I see like multiple major regressions at Microsoft that harm "average" office worker productivity now:
1) Excel file linkages broken (as described above)
2) Outlook calendar app on android -> lack of ability to have a custom notification sound (e.g. a 30 second sound), so you can skip fucking reminders, because one "ping" is easy to miss. Why cant I have a fucking calendar reminder that actually reminds me about stuff with sounds?
3) The "new" windows taskbar that combines instances of same program into one button. Do they assume that most users treat windows like a toy? Nearly every office worker has like 3-5 excel files open, 3-5 emails, maybe some PDFs - and has to switch between them. Due to the fact that taskbar is combined by default, incredible amounts od productivity are lost
4) Hibernation is hidden. So you are supposed to turn off your computer every day, then come to the office, wait for 10 minutes for it to turn on (all the antivirus, constant updates, VPN), then turn your programs back, then turn your files / emails back. So you waste another minutes to setup the computer back to work. Compare it with hibernating, where you get your work back exactly the way you left it the day before. (and yes I am aware that updates are important and so on, since they defend against zero-days, but a multi-billion dollar company has the resources to figure out how to do them without productivity loss)
5) Bonus points: your computer can wake up at 3 am to install updates and also wake you up (maybe they changed it recently, or maybe admins control this by policy)
6) Random shutdowns, because some update is so incredibly important that at least once per quarter they have to force you to turn off your computer.

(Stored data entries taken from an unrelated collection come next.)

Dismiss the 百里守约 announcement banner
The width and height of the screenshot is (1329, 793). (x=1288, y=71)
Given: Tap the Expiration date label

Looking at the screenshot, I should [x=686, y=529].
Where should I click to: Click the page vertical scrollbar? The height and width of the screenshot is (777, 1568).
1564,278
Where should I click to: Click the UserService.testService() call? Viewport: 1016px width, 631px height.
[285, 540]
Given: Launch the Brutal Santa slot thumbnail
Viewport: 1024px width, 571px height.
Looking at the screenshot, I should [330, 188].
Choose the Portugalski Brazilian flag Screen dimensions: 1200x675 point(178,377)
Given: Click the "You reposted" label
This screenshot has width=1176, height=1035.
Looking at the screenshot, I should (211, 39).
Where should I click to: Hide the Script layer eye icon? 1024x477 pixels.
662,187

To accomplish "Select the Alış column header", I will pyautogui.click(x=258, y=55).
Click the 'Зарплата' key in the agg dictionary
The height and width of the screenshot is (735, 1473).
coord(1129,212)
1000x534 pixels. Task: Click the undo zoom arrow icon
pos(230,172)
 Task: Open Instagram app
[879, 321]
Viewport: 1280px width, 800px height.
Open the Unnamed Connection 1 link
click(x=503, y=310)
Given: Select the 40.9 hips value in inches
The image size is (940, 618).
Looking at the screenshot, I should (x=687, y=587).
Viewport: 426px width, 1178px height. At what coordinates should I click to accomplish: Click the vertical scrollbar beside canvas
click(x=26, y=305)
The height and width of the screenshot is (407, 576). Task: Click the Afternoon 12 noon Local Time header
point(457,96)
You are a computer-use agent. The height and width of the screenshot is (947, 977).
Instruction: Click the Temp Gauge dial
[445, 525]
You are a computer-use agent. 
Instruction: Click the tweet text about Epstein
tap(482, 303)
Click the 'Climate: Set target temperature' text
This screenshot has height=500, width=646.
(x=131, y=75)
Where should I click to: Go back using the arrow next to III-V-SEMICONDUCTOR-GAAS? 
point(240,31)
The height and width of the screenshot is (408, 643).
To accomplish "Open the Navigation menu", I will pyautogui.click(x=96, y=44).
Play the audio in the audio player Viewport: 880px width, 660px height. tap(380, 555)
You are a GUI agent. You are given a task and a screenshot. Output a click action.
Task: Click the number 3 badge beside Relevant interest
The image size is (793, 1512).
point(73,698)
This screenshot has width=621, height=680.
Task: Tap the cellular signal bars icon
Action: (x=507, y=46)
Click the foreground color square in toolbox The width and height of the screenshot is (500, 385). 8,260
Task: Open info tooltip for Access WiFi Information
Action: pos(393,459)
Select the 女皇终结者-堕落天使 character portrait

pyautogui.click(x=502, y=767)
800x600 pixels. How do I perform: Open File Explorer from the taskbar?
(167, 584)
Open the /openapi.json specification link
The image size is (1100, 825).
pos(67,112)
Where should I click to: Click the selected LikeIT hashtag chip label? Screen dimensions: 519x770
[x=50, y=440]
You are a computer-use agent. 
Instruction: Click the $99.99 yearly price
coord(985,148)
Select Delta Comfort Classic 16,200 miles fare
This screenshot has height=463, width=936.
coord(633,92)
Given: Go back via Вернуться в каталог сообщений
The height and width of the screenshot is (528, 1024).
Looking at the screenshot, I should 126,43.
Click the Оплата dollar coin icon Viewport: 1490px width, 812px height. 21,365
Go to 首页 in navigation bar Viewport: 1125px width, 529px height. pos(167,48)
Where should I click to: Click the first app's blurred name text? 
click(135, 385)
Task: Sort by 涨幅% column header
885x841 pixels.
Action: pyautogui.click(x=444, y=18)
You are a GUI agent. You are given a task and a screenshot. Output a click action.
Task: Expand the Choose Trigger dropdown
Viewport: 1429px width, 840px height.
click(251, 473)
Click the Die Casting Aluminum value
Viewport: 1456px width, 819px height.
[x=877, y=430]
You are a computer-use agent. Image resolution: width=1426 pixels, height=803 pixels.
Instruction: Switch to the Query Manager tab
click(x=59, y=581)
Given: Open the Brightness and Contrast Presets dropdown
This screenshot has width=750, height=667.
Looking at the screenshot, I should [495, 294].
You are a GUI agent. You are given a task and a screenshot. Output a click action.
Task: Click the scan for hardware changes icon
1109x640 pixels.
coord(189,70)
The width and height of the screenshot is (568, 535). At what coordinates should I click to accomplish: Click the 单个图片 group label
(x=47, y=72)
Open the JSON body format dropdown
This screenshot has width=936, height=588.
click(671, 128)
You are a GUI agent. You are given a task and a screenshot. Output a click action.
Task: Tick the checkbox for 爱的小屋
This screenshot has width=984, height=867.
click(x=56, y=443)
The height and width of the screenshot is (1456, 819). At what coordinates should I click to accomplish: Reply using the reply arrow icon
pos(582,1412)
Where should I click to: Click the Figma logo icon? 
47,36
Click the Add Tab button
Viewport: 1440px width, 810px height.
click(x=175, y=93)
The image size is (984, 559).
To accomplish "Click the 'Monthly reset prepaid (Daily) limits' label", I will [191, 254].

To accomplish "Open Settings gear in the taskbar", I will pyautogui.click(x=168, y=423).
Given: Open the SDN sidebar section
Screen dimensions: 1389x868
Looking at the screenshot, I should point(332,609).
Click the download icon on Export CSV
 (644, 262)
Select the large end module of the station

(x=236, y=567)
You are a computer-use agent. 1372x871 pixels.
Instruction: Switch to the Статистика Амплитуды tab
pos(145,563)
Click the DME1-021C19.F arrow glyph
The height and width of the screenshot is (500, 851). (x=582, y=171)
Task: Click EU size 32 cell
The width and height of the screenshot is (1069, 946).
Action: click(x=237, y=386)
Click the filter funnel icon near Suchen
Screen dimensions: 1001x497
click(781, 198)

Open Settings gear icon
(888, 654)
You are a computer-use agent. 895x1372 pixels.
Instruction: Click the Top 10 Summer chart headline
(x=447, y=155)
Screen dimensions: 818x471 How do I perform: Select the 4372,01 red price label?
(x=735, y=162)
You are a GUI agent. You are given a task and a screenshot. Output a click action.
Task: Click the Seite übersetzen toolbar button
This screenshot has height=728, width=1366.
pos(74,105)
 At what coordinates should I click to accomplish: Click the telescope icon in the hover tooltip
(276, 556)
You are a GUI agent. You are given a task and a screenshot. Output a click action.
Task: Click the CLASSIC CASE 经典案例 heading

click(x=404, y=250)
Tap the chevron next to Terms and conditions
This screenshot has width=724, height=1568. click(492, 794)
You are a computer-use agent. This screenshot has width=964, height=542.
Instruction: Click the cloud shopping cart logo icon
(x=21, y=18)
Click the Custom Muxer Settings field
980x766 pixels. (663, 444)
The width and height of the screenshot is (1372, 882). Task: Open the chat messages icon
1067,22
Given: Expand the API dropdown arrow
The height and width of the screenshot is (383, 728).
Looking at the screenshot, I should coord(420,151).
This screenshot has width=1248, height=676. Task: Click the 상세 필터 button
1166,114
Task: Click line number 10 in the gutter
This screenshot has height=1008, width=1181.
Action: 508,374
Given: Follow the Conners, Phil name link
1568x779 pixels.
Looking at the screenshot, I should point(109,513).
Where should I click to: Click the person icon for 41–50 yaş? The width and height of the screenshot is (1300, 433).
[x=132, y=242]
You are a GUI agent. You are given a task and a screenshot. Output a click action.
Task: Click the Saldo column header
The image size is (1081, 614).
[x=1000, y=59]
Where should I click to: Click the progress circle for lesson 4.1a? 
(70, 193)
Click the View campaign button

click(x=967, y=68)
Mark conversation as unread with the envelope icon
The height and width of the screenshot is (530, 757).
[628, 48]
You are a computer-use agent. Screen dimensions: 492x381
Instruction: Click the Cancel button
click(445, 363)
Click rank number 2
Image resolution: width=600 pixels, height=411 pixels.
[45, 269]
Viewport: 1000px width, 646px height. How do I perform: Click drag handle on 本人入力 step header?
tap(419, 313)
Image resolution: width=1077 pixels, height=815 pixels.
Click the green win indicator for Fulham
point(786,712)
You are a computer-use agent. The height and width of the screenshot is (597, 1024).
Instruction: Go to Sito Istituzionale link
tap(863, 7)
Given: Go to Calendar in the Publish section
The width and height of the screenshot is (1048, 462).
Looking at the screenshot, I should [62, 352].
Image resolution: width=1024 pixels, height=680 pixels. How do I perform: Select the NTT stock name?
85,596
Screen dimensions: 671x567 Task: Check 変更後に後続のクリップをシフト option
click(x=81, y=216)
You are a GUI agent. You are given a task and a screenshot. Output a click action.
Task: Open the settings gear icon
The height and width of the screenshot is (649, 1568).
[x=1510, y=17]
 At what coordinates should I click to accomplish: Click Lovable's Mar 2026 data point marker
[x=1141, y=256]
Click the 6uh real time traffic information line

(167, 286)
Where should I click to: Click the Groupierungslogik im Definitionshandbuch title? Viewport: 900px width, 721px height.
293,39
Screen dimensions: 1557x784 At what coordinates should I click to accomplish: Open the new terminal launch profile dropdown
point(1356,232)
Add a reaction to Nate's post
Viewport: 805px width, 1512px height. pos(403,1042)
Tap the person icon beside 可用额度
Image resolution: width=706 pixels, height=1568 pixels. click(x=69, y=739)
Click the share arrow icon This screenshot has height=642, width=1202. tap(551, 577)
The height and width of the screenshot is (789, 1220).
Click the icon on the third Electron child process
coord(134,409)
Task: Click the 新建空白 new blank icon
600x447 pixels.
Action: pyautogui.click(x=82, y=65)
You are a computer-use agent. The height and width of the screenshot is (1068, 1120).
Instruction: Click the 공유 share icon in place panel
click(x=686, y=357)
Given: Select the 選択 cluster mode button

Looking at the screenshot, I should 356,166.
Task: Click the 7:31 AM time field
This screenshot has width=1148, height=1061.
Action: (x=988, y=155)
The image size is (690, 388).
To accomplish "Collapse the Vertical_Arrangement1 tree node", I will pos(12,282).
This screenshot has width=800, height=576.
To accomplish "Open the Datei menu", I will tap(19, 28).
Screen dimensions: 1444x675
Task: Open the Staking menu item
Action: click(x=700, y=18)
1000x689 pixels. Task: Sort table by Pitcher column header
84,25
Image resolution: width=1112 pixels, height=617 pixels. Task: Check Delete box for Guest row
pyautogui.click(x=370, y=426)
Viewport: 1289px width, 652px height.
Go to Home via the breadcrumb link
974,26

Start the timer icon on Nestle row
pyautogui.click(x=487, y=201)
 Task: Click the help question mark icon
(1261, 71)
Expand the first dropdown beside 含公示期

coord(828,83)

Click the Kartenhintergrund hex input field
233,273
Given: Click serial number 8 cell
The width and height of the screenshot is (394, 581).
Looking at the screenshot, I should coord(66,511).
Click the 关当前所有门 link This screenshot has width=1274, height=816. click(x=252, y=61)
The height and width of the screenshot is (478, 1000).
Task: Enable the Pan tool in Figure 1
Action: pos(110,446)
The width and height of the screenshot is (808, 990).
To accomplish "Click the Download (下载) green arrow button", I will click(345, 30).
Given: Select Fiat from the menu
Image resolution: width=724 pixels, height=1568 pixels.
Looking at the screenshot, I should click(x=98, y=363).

Bonus points are when a window pop-up "restart now" and "ok" is the selected default so you accidentally press it while typing (and yes, I do restart my computer at least once per week to get updates)
However Microsoft is no longer interested in doing any productivity studies. They dont care. Now it seems their main goal is to offshore development to low cost countries. So we get software that looks as if it was done by lowest bidder.
I wonder why there's no true modern replacement for Excel that preserves the same versatility and ease of use for nontechnical users.
Every user could just have their own file, in which they could stash records(Or updates to other people's records), and you could have interfaces to view the data that look like a typical spreadsheet.
The data itself could live in an unsorted set of JSON objects with UUIDs, but the UI could be just as easy as Excel, you'd get tables that you could add or remove columns to and from, and put formulas in the fields, and query in some stripped down language with similar power to Excel.
And it could be 100% compatible, you would be free to put your data in the spreadsheet like the old fashioned way, sync with any cloud including SyncThing and no cloud at all, and data files could just be plain CSV you could version.
Linking two Excel files and consuming data between them requires the workbooks be open in Excel.
Power Query is no where close to what you described it as. It was not created for SharePoint or real time coauthoring. It is for getting and transforming data.
It's like the Joel on Software article (which annoyingly I can't find at the moment) about how software is always pretty much done by about version 4. His example was office software, especially Excel, and sure enough if you loaded Excel 4 today you'd see it does fundamentally all the main things.
I suspect we'll see git last at least double the length of time as those other VCS tools.